Utah voters now solidly support Republican John McCain for president over Democrats Hillary Clinton and Barack Obama, according to a new Deseret News/KSL-TV poll.

McCain, the GOP's presumptive nominee, was the choice of 65 percent of those polled over Clinton, and 62 percent when matched up against Obama. That's a big change from February, when McCain mustered support from only 30 percent of Utahns surveyed.

The poll was conducted by Dan Jones & Associates of 604 registered voters statewide May 13-19 and has a margin of error of plus or minus 4 percent.

While Clinton won Tuesday's Kentucky primary and boosted her delegate total to an estimated 1,776, Obama continued to approach the 2,026 delegate total needed to become the Democratic nominee, finishing the night with an estimated 1,956 delegates.

Even though the latest poll results show Utahns are warming up to McCain, when Utah's delegation to this year's Republican National Convention casts the state's 36 votes for a presidential nominee, it may not be for the Arizona senator.

The state Republican Party's current rules require that all of Utah's delegates continue to back Mitt Romney, who had 90 percent of the vote in Utah's winner-take-all Feb. 5 GOP presidential primary.

Romney, the former leader of the 2002 Winter Olympics in Salt Lake City and a member of The Church of Jesus Christ of Latter-day Saints like the majority of Utahns, had asked that his delegates shift their support to McCain after he dropped out of the race.

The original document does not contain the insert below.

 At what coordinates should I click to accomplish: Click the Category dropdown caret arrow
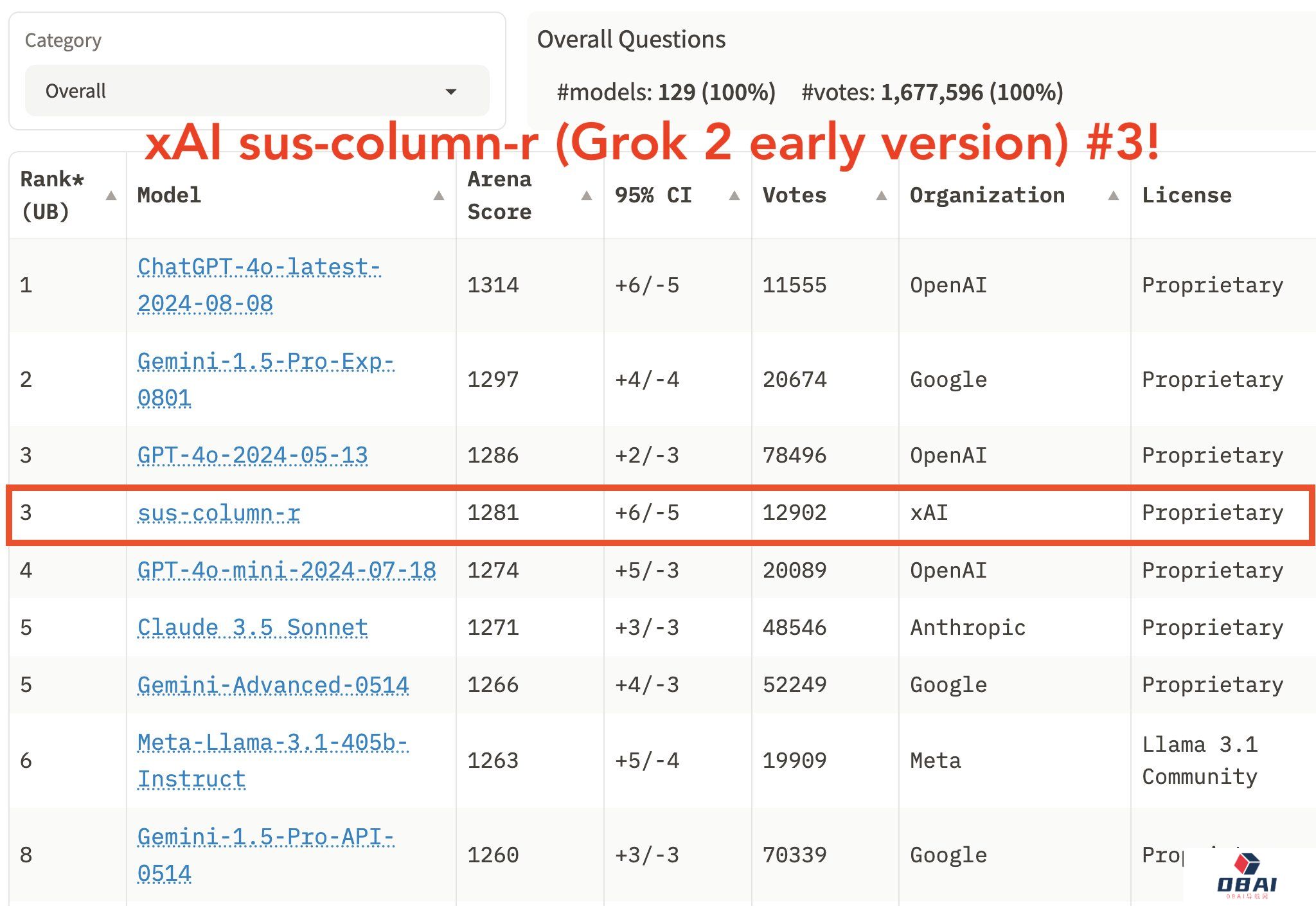tap(451, 91)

Even so, action on a resolution to change the rules so Romney's delegates would be free to vote for McCain was postponed at the state GOP convention earlier this month. Now it's up to the party's central committee.

So far, though, there seems to be little interest in dealing with the topic at the next meeting of the state party's central committee on June 14. The committee is made up of 200 or so party leaders from around the state.

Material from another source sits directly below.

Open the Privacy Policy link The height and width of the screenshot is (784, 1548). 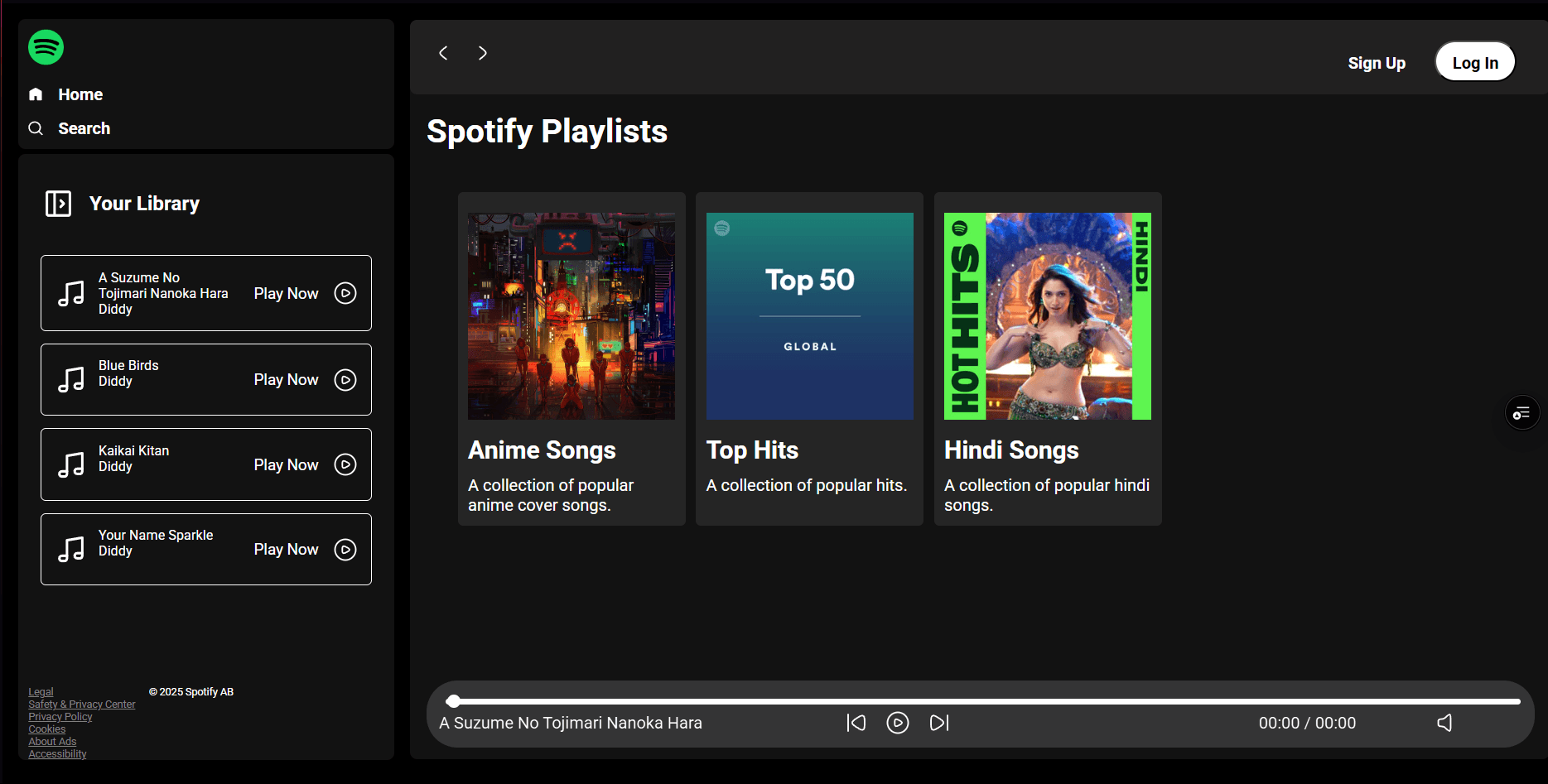pos(60,716)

"The best way to say it is there seems to be sentiment from the delegates at the convention that they preferred to have us vote on the first ballot for Mitt Romney," said Utah Republican Party Chairman Stan Lockhart. "It's too soon to tell what the end result will be."

Complicating the issue is an apparent move by some supporters of yet another Republican presidential contender, Rep. Ron Paul of Texas, to, in the words of one party official, "hijack" Utah's delegate votes. It's a tactic that has been successful in other states, including Nevada.

It may take the help of the Republican National Committee to come up with language that would release the delegates from having to vote for Romney but keep them from straying to other candidates.

Romney expects the Utah delegates to vote for McCain at the national convention, his spokesman, Eric Fehrnstrom, said.

"He's already made his feelings known," Fehrnstrom said. "At the end of the day, we're confident the Utah delegation will join delegates around the country in enthusiastically supporting John McCain."

Fehrnstrom downplayed any reluctance among Romney's Utah backers.

"This appears to be a symbolic gesture towards Mitt Romney because of his ties to the state," he said. "It shouldn't be viewed as a reflection of Sen. McCain's candidacy. Sen. McCain has strong support in Utah."

McCain's Western states regional coordinator, Tim Bridgewater, was also optimistic.

"I think the delegates will support John McCain," Bridgewater said. "The makeup of the delegation is overwhelmingly supportive of McCain."

The list includes Bridgewater as well McCain's biggest backer in the state, Gov. Jon Huntsman Jr., who endorsed McCain early in the campaign and is one of the candidate's national finance co-chairmen.

Senate President John Valentine, R-Orem, is a Romney delegate who said he'll gladly vote for McCain. "Why cast a vote for a candidate who is out of the election," Valentine said. "I think it would be viewed as a little bit odd."